• _YOUR OBJECTIVE_:
Go through the records and copy each line where the string "agent" occurs.

━━ SOURCE MATERIAL ━━

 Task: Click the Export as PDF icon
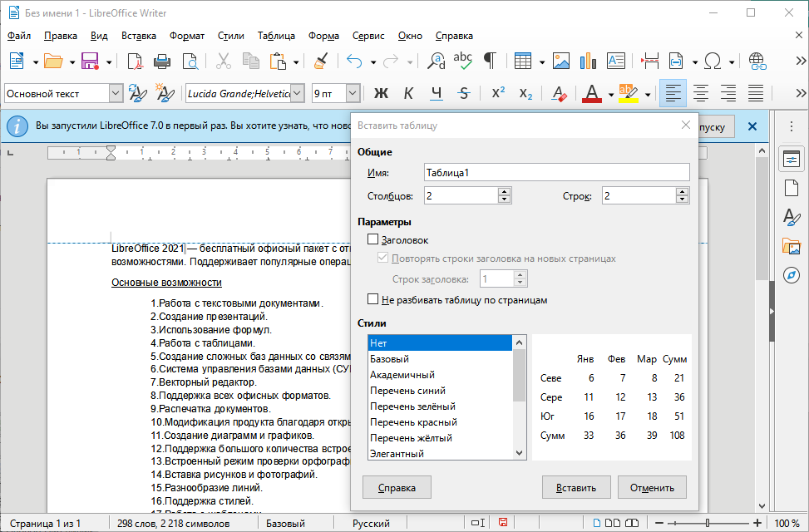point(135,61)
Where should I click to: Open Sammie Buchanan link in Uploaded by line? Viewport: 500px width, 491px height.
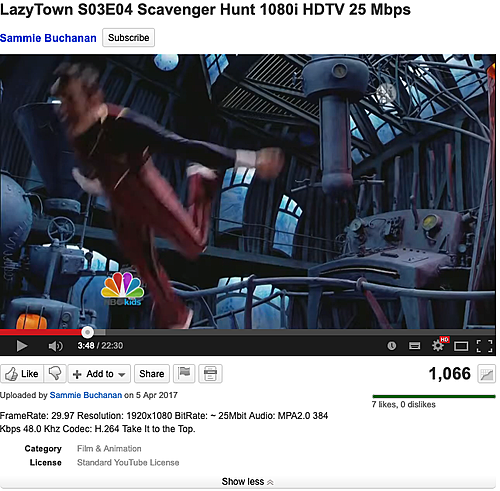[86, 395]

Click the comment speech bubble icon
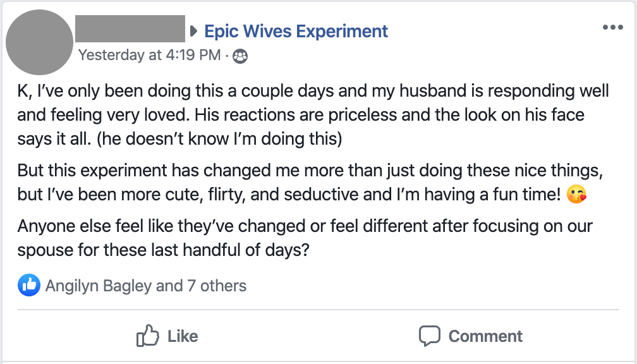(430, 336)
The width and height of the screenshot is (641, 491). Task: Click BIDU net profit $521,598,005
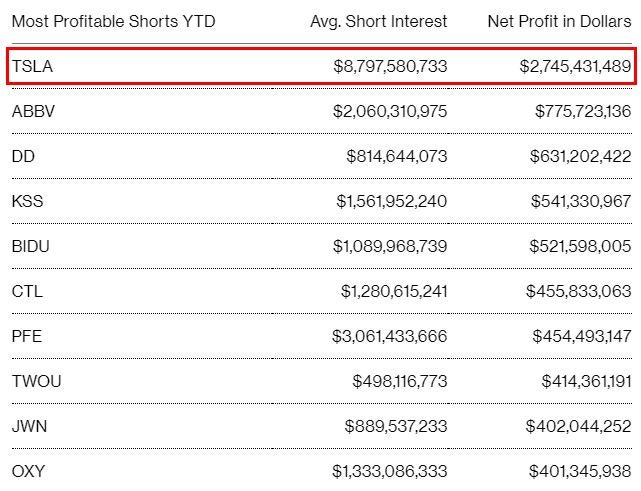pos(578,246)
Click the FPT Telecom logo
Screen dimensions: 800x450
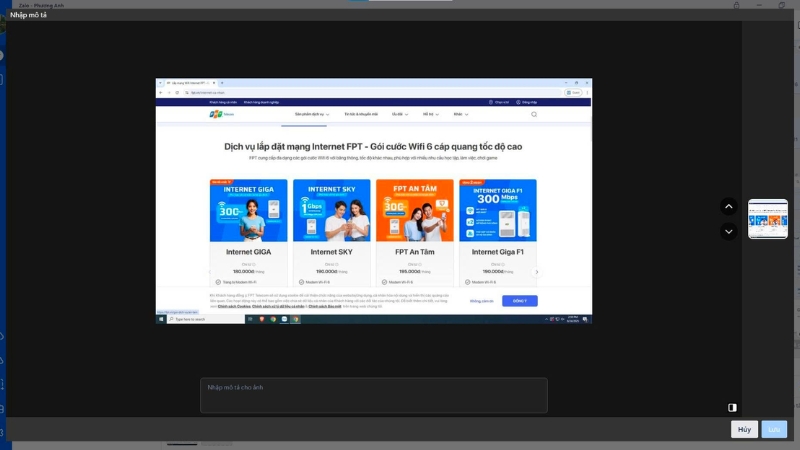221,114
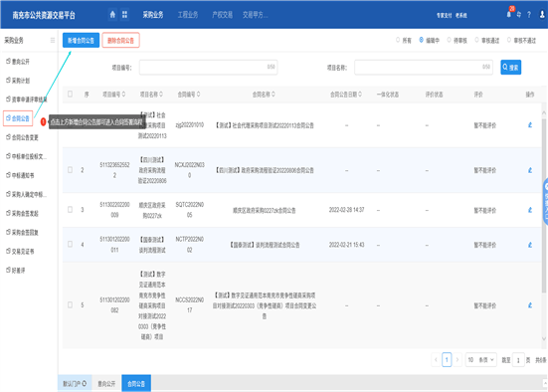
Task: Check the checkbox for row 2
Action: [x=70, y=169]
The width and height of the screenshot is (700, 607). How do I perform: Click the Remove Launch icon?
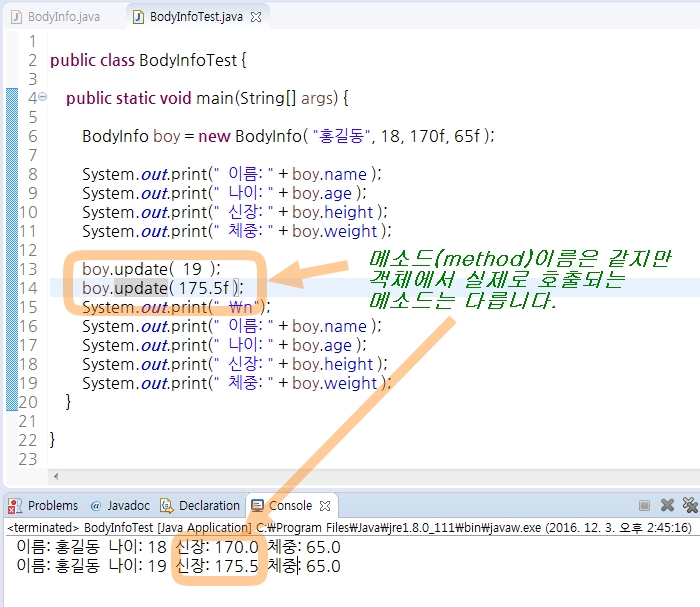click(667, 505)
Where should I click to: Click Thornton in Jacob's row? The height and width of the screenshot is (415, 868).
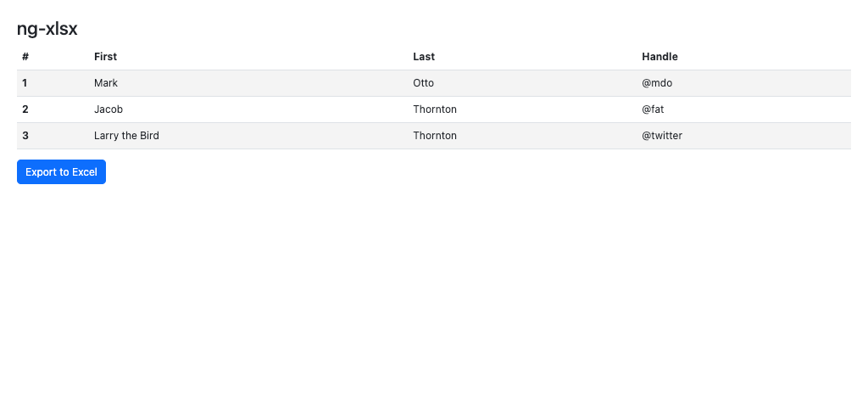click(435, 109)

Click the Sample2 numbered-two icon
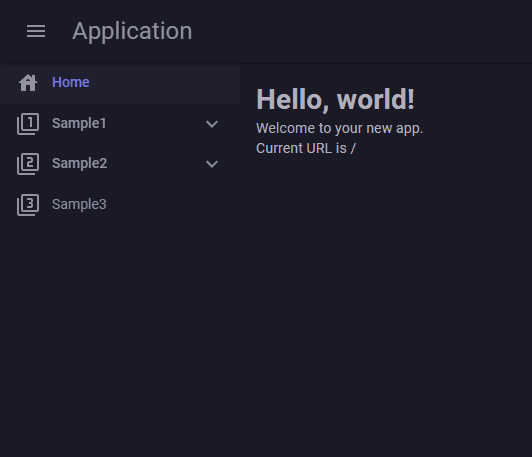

━━━
━━ SOURCE MATERIAL ━━

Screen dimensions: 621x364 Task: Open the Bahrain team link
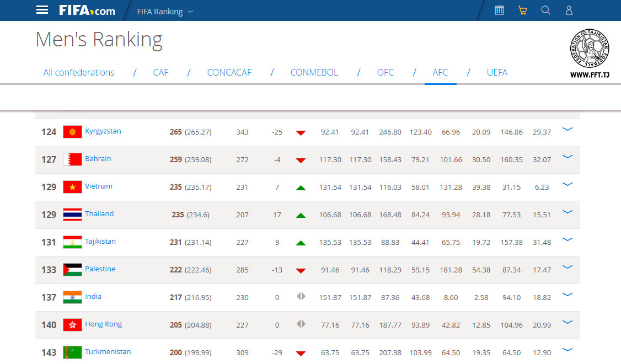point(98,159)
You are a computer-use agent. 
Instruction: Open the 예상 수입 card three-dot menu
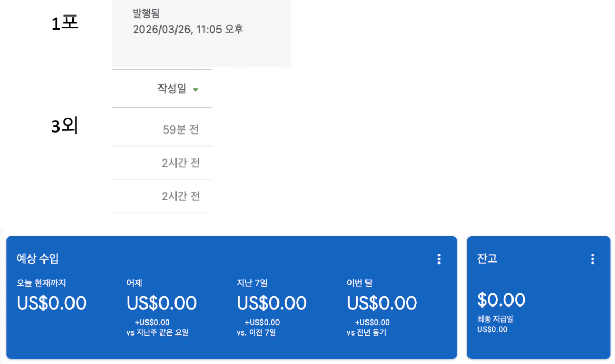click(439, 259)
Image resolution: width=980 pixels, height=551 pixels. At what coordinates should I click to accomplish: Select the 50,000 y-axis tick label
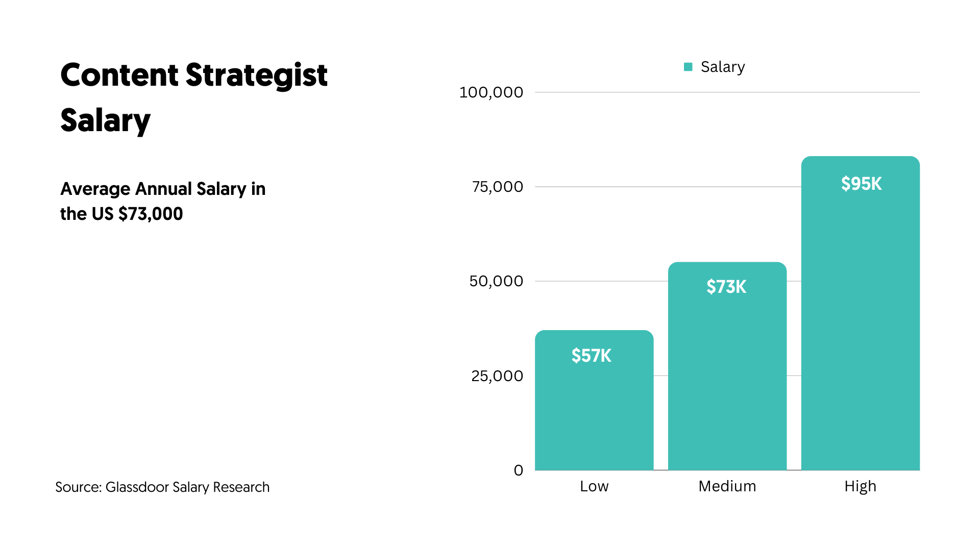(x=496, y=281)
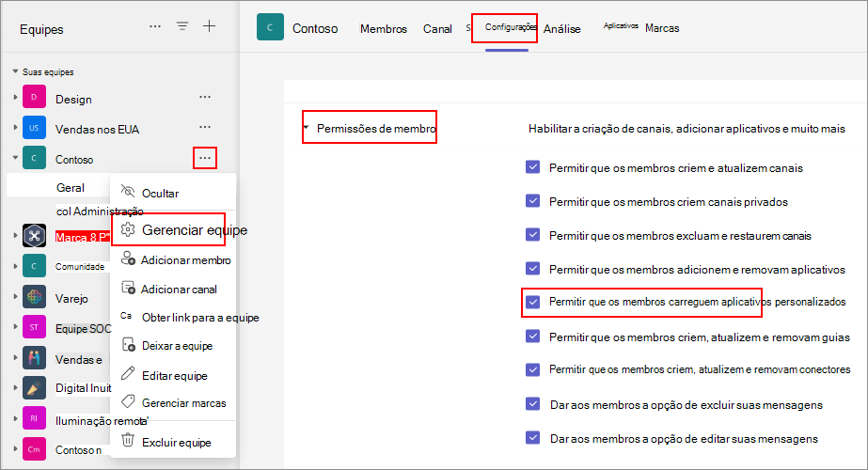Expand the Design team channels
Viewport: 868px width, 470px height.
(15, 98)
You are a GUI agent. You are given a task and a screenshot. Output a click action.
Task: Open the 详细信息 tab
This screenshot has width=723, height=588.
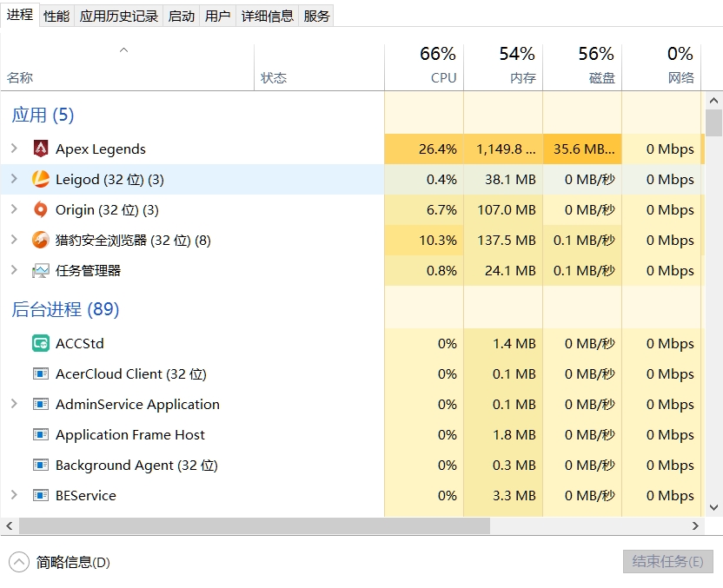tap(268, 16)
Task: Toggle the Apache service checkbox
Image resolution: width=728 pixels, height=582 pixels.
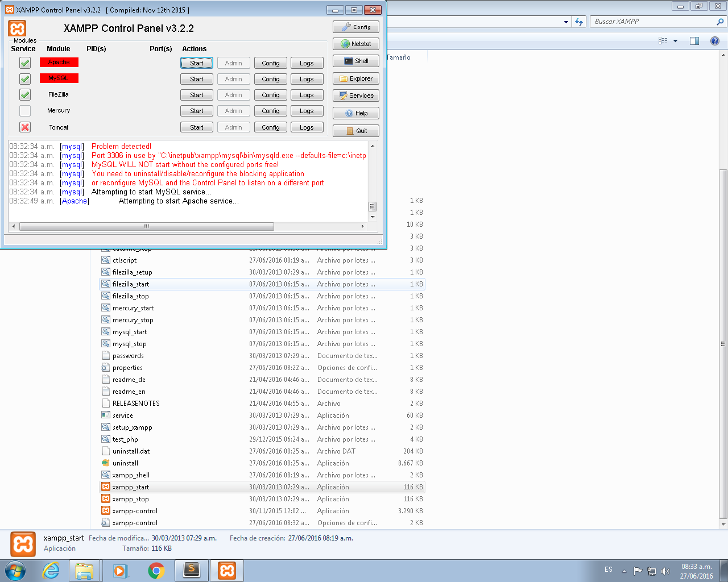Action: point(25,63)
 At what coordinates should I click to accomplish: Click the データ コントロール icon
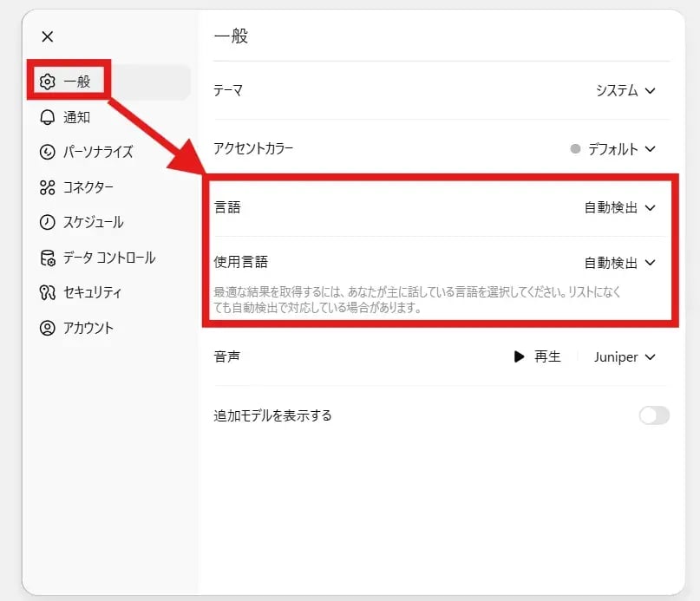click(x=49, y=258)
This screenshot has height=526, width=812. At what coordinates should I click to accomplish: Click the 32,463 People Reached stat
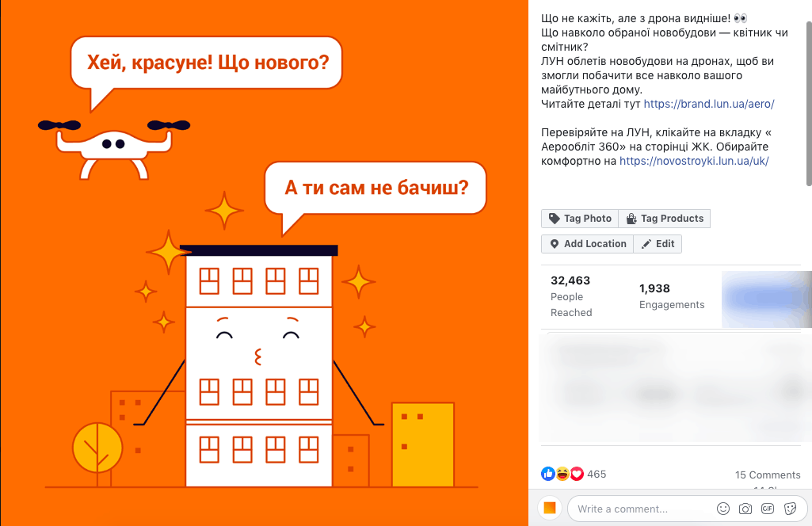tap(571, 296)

━━━

• _RESPONSE TO THE EXERCISE_:
You are a computer-use agent. 
You are a GUI agent. You are given a task and a screenshot. Output a click action.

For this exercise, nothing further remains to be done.